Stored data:
+ + + + +

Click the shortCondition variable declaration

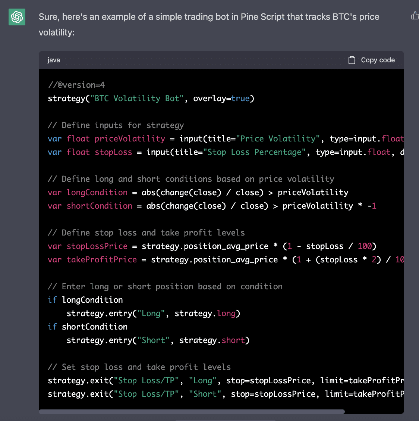99,206
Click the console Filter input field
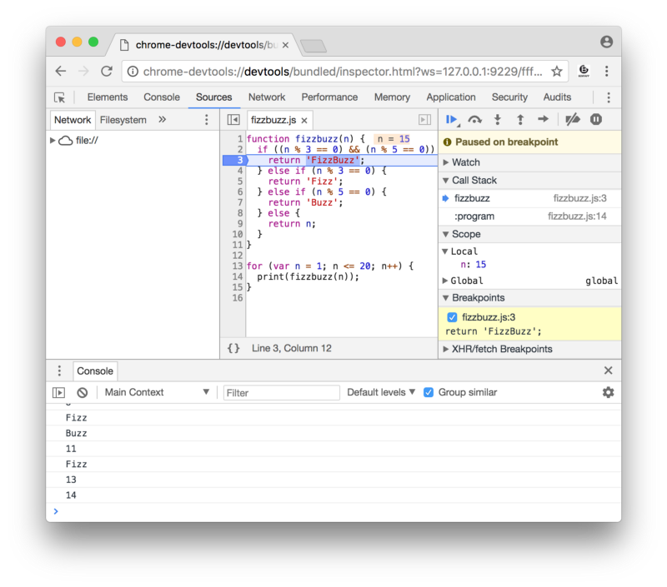Image resolution: width=667 pixels, height=587 pixels. tap(282, 393)
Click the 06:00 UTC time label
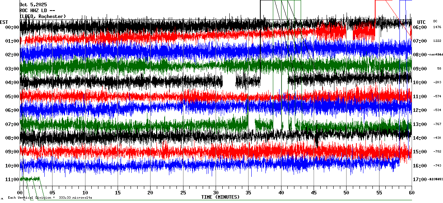Viewport: 443px width, 203px height. pyautogui.click(x=420, y=27)
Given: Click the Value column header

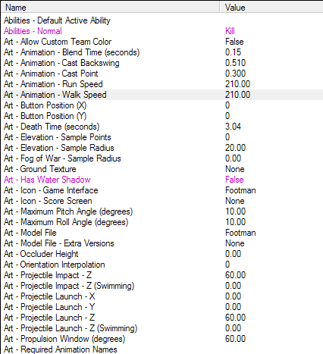Looking at the screenshot, I should tap(271, 8).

+ + + + +

To do: Starting from the line containing "Click the 06:00 UTC time label", repeat each line exactly through the end of the entries, including the last, while leaving pictures out.

Exercise output:
Click the 06:00 UTC time label
Viewport: 443px width, 203px height. pyautogui.click(x=420, y=27)
Given: Click the Value column header

Looking at the screenshot, I should tap(271, 8).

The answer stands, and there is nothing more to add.